Records provided:
------------------------------------------------------------

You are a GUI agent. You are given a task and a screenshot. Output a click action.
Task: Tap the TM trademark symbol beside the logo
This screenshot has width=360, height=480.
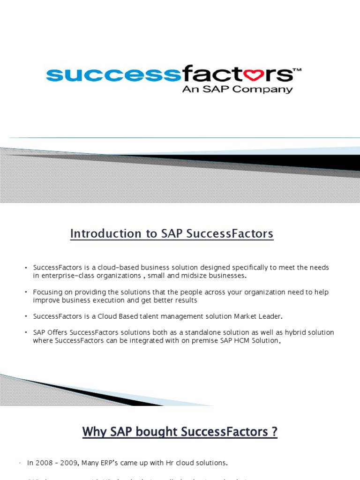tap(297, 70)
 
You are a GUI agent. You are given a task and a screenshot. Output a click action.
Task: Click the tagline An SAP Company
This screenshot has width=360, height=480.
tap(237, 89)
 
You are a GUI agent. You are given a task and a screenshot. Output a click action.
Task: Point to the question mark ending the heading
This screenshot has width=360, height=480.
tap(274, 431)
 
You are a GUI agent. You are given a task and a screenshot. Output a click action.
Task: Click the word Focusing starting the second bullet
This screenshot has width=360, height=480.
tap(48, 292)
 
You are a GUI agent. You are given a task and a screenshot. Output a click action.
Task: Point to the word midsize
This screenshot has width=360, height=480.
tap(186, 275)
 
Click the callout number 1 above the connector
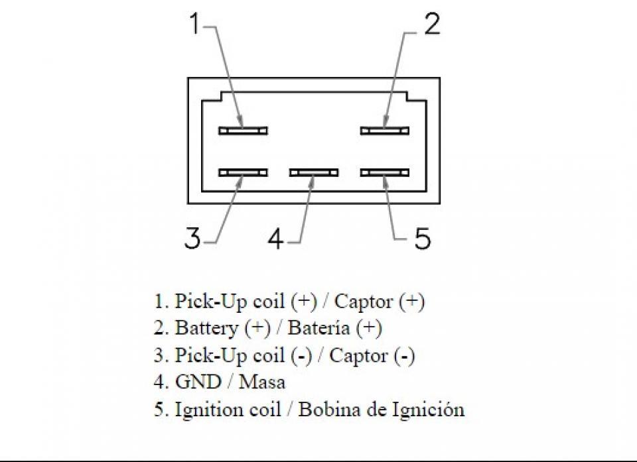coord(195,25)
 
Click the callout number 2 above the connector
coord(431,25)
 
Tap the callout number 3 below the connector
coord(192,238)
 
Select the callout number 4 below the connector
coord(276,238)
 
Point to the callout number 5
coord(422,238)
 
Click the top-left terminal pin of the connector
coord(243,130)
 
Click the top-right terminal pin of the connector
coord(385,130)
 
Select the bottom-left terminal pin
coord(243,172)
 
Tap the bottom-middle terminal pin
coord(314,172)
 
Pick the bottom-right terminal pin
coord(385,172)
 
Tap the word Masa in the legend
coord(262,382)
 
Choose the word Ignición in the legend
coord(432,410)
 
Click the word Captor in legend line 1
coord(363,302)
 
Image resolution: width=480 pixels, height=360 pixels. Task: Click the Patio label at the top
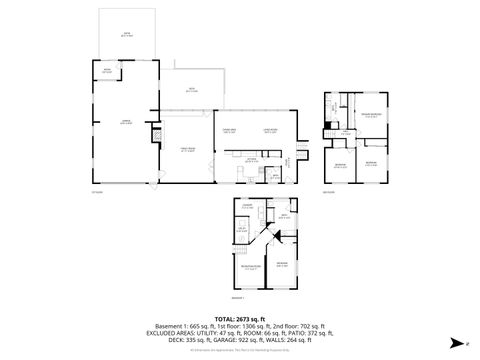tap(126, 34)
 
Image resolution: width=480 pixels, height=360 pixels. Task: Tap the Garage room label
tap(127, 121)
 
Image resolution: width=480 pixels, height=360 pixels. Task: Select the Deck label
tap(192, 91)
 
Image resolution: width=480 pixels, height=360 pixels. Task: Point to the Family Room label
tap(187, 149)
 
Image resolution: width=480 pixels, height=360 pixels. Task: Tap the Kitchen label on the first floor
tap(253, 159)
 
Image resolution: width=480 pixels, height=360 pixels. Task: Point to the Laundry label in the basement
tap(245, 207)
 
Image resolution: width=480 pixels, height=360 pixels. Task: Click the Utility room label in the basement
tap(243, 229)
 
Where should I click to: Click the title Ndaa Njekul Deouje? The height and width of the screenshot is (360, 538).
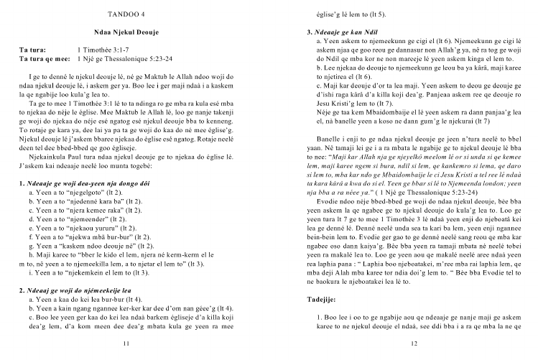(x=126, y=34)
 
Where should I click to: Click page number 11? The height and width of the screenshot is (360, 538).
(x=126, y=343)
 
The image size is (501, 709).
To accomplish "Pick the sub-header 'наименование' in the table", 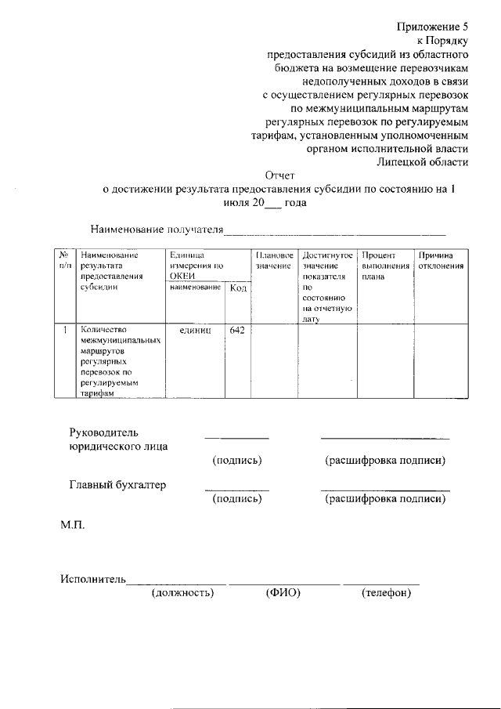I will click(x=194, y=289).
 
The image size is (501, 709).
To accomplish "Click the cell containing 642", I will click(x=237, y=331).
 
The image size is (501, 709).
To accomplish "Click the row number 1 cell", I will click(x=63, y=331).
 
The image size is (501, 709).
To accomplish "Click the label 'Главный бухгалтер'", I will click(x=118, y=485).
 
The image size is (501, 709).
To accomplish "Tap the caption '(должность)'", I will click(x=182, y=593).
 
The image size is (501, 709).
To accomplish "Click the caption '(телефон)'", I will click(x=386, y=593).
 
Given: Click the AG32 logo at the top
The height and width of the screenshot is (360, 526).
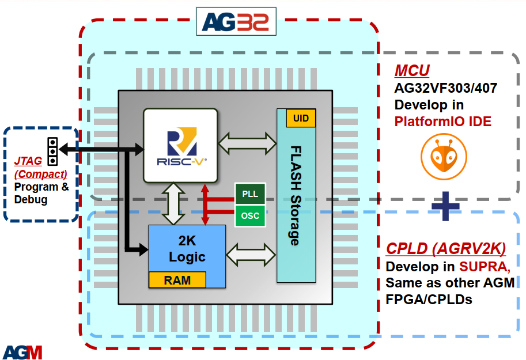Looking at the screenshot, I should coord(236,22).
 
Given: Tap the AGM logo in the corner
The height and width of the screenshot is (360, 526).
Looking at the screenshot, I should coord(22,351).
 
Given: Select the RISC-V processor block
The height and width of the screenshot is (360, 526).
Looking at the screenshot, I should coord(180,146).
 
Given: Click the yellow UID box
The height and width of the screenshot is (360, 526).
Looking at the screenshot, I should coord(301,118).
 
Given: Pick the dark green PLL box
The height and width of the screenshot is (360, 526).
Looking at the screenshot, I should coord(250,194).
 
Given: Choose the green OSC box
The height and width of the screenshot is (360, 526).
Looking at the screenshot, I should coord(250,216).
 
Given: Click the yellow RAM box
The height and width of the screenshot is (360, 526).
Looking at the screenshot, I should coord(177,280).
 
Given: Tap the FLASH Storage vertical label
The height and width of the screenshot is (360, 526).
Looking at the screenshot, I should coord(296,196).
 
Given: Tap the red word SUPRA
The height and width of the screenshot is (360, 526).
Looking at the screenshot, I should coord(484,267).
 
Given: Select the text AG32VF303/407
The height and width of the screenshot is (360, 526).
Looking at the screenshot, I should coord(445,89).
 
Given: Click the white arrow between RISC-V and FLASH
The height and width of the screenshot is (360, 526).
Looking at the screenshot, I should coord(248,143).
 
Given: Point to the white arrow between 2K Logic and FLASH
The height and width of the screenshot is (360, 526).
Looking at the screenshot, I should coord(252,254).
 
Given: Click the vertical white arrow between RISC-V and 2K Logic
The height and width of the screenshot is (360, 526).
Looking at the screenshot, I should coord(173,204).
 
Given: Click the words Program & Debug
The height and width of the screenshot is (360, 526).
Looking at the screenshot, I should coord(41,194).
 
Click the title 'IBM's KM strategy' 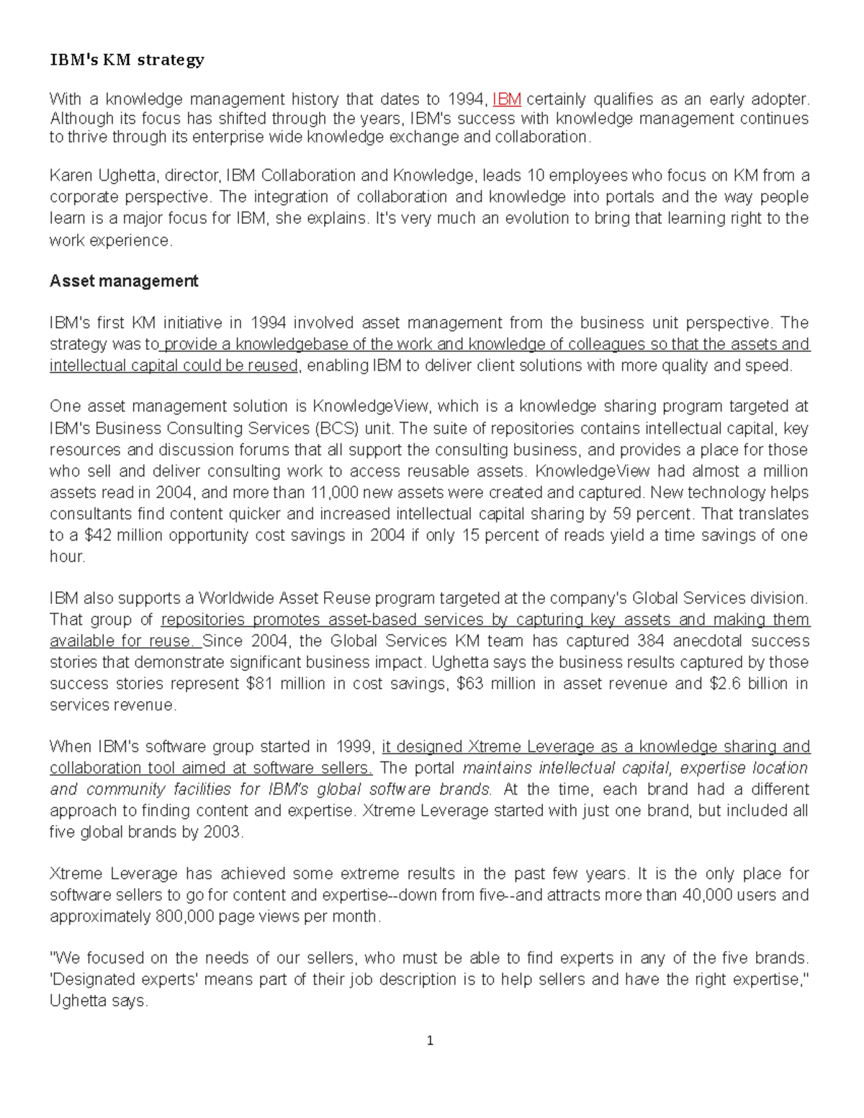point(127,60)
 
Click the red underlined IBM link point(507,99)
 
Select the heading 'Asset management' point(123,281)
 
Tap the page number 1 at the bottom point(430,1041)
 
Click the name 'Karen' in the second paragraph point(71,176)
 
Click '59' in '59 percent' point(621,514)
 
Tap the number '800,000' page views point(184,917)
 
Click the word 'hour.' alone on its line point(67,556)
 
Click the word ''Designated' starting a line point(90,980)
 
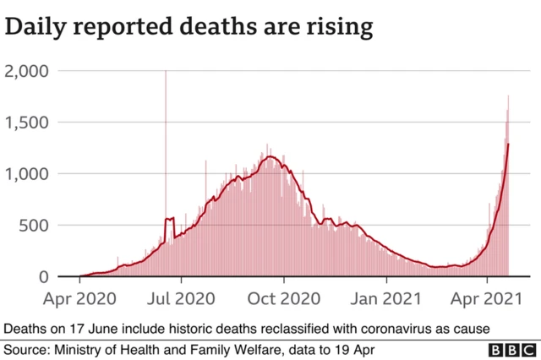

------------------------------------------------------------

What is being asked: Write out the records again, starting with the line that contains "Click the callout number 2" and going on through the line that contains "(x=126, y=34)", and leave out the pictures.

Problem solution:
Click the callout number 2 above the connector
coord(431,25)
 
Tap the callout number 3 below the connector
coord(192,238)
 
Select the callout number 4 below the connector
coord(276,238)
 
Point to the callout number 5
coord(422,238)
 
Click the top-left terminal pin of the connector
coord(243,130)
 
Click the top-right terminal pin of the connector
coord(385,130)
 
Select the bottom-left terminal pin
coord(243,172)
 
Tap the bottom-middle terminal pin
coord(314,172)
 
Pick the bottom-right terminal pin
coord(385,172)
 
Tap the word Masa in the legend
coord(262,382)
 
Choose the word Ignición in the legend
coord(432,410)
 
Click the word Captor in legend line 1
coord(363,302)
 
Image resolution: width=480 pixels, height=360 pixels. Task: Click the Patio label at the top
tap(126, 34)
 
Image resolution: width=480 pixels, height=360 pixels. Task: Tap the Garage room label
tap(127, 121)
 
Image resolution: width=480 pixels, height=360 pixels. Task: Select the Deck label
tap(192, 91)
 
Image resolution: width=480 pixels, height=360 pixels. Task: Point to the Family Room label
tap(187, 149)
 
Image resolution: width=480 pixels, height=360 pixels. Task: Tap the Kitchen label on the first floor
tap(253, 159)
 
Image resolution: width=480 pixels, height=360 pixels. Task: Point to the Laundry label in the basement
tap(245, 207)
 
Image resolution: width=480 pixels, height=360 pixels. Task: Click the Utility room label in the basement
tap(243, 229)
 
Where should I click to: Click the title Ndaa Njekul Deouje? The height and width of the screenshot is (360, 538).
(x=126, y=34)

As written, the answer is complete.